Paul McCrum

Personal information
- Full name: Paul McCrum
- Born: 11 August 1962 (age 64) Waringstown, County Down, Northern Ireland
- Batting: Right-handed
- Bowling: Right-arm fast-medium
- Role: Bowler

Domestic team information
- 1990–1998: Ireland
- 1998: Northern Ireland
- FC debut: 11 August 1990 Ireland v Scotland
- Last FC: 9 August 1997 Ireland v Scotland
- LA debut: 27 June 1990 Ireland v Sussex
- Last LA: 10 September 1998 Northern Ireland v South Africa

Career statistics
| Competition | FC | LA | ICC T |
| Matches | 4 | 17 | 11 |
| Runs scored | 49 | 44 | 14 |
| Batting average | 16.33 | 5.50 | 7.00 |
| 100s/50s | 0/0 | 0/0 | 0/0 |
| Top score | 44* | 16 | 7* |
| Balls bowled | 588 | 852 | 450 |
| Wickets | 5 | 21 | 15 |
| Bowling average | 68.60 | 31.85 | 18.26 |
| 5 wickets in innings | 0 | 0 | 0 |
| 10 wickets in match | 0 | 0 | 0 |
| Best bowling | 3/56 | 3/26 | 4/51 |
| Catches/stumpings | 0/0 | 5/0 | 4/0 |
- Source: CricketArchive, 24 November 2007

= Paul McCrum =

Irish cricketer (born 1962)

Paul McCrum (born 1962) is a Northern Irish former cricketer. A right-handed batsman and right-arm fast-medium bowler, he played 74 times for the Ireland cricket team between 1989 and 1998 including four first-class matches against Scotland and 16 List A matches. He also played for the Northern Ireland national cricket team in the cricket tournament at the 1998 Commonwealth Games.

==Career==
Born 11 August 1962 in Waringstown, County Down, Northern Ireland, McCrum made his debut for Ireland in May 1989 when he played two matches against Northamptonshire. He next played the following year in two matches against New Zealand and two against Worcestershire. After a match against the MCC in Coleraine he made his List A debut against Sussex in a NatWest Trophy match in June 1990. This was followed by a match against Wales in July and his first-class debut against Scotland in August.
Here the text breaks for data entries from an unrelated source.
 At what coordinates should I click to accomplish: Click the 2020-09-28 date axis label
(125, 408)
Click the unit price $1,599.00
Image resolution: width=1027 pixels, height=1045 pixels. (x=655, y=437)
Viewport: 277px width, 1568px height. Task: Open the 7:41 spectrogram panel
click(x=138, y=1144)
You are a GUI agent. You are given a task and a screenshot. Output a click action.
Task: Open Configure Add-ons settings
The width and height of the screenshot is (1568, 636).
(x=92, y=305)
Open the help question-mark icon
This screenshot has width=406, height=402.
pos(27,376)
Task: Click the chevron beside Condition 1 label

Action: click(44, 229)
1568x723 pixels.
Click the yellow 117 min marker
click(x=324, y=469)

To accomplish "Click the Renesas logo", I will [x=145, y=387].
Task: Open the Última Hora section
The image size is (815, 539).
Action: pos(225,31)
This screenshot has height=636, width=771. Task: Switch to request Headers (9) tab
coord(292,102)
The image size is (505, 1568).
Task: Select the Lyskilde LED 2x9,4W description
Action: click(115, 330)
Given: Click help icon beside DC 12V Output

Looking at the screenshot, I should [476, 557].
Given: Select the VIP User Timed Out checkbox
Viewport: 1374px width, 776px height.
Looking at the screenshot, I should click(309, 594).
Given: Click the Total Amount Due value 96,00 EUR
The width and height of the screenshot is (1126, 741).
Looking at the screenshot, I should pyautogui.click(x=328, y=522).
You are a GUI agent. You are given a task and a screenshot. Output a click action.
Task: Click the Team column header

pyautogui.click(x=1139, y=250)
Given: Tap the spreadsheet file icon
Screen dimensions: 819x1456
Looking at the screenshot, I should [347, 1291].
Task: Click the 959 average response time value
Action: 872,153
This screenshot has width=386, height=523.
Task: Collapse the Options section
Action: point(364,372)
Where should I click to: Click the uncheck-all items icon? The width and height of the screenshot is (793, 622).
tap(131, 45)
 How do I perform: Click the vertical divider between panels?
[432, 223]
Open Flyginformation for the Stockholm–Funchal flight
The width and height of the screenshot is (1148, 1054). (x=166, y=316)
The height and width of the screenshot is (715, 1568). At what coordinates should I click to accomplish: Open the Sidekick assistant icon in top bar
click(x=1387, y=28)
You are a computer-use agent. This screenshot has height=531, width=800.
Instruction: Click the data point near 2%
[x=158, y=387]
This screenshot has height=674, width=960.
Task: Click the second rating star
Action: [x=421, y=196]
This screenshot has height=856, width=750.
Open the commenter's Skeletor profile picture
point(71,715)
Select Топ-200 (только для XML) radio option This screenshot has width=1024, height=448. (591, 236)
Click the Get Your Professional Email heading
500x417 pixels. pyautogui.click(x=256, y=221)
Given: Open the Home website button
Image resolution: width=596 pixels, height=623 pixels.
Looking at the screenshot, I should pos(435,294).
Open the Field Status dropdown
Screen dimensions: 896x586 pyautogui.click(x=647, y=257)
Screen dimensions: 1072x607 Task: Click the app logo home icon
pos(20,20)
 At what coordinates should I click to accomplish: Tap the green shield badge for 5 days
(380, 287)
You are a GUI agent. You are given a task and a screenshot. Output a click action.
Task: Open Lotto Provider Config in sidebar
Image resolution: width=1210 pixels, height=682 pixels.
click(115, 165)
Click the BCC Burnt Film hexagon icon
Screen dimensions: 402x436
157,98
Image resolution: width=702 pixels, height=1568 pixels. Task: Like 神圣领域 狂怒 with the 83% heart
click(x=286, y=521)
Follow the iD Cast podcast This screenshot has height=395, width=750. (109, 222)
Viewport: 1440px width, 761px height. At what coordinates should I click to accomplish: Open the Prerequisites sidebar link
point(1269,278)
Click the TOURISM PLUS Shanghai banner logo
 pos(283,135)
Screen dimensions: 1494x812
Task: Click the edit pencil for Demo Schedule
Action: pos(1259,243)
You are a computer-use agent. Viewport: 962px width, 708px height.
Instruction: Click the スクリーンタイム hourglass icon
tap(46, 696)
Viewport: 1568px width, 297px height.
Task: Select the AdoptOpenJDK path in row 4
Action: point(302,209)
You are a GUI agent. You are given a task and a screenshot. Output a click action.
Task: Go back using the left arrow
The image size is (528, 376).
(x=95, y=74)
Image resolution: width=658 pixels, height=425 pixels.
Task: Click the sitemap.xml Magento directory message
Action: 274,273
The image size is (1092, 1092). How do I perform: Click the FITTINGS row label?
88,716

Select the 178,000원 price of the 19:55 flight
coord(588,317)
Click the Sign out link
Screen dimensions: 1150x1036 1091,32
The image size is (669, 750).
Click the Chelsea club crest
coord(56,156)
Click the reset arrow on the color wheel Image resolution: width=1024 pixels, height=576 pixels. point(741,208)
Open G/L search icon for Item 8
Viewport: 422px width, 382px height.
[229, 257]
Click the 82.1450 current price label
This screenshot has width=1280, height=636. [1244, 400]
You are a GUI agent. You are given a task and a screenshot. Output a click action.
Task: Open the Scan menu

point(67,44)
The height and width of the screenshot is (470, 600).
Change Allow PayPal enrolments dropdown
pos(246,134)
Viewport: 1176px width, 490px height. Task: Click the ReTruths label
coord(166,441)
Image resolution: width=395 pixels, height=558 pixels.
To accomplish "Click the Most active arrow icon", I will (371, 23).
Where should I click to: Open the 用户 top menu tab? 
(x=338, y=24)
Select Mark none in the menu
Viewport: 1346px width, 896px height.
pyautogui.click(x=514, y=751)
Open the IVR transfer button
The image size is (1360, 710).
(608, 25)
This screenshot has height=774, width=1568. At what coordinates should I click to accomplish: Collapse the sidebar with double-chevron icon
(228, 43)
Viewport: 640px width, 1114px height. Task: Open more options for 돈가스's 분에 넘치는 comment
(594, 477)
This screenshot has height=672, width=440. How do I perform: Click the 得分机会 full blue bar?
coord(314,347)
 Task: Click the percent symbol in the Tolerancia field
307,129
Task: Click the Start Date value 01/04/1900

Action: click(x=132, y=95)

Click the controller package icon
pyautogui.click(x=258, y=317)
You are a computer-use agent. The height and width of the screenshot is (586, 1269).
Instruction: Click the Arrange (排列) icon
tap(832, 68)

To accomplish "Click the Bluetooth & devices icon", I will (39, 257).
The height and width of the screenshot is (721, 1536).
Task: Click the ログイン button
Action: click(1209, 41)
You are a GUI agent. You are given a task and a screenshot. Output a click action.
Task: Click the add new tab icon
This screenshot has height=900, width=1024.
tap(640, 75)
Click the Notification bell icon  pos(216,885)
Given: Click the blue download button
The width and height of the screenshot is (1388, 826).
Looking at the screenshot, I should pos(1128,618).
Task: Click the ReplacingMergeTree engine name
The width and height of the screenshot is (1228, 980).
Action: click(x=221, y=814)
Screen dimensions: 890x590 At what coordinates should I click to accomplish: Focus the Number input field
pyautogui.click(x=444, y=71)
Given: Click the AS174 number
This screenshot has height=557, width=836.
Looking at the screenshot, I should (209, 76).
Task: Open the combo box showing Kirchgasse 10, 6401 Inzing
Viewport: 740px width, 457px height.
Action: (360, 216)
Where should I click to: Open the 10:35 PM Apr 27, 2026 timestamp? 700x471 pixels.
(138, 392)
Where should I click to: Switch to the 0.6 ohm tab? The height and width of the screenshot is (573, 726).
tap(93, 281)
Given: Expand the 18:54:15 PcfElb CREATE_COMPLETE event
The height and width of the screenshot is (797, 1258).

He went on an Irish tour to Zimbabwe in March 1991, averaging 29.91 with the ball on the tour, returning home to play against Middlesex, Free Foresters, the Duchess of Norfolk's XI, the MCC at Lord's and Wales. The following year, he played against Middlesex, Scotland, Durham, the MCC and twice against an England amateur XI.

In 1993 Ireland gained associate membership of the International Cricket Council and McCrum was a regular member of the side at the time, playing nine times that year, including internationals against Scotland, Australia, Wales and the Netherlands. He only appeared three times the following year however, playing against Papua New Guinea, Gibraltar and the UAE in the 1994 ICC Trophy, and he did not play at all in 1995.

He returned to a regular place in the team in 1996, starting that year with four matches in the Benson & Hedges Cup. This was followed by matches against Wales and the MCC before a NatWest Trophy match against Sussex in Belfast. He then played for Ireland in the Triple Crown Tournament in Wales and European Championship.

In 1997, he represented Ireland at the 1997 ICC Trophy in Kuala Lumpur, before matches in the summer against Middlesex, Somerset and Glamorgan in the Benson & Hedges Cup and against Yorkshire in the NatWest Trophy. He then played again in the Triple Crown Tournament before finishing the year with his final first-class match against Scotland and a match against the MCC at Lord's. The following year would be the end of his international career. Following three matches in the Benson & Hedges Cup, he played a match against Wales before finishing his Ireland career against South Africa. Though he never played again for the full Ireland team, he did play for Northern Ireland at the 1998 Commonwealth Games in Malaysia, playing once against South Africa.

==Statistics==

In all matches for Ireland, Paul McCrum scored 355 runs at an average of 15.43, with a top score of 63 against Wales in July 1991, his only half-century. He took 106 wickets at an average of 32.32, with a best bowling performance of 5/52 against the MCC in June 1996, the only time he took five wickets in an innings. He is one of only 15 players to take 100 wickets for Ireland.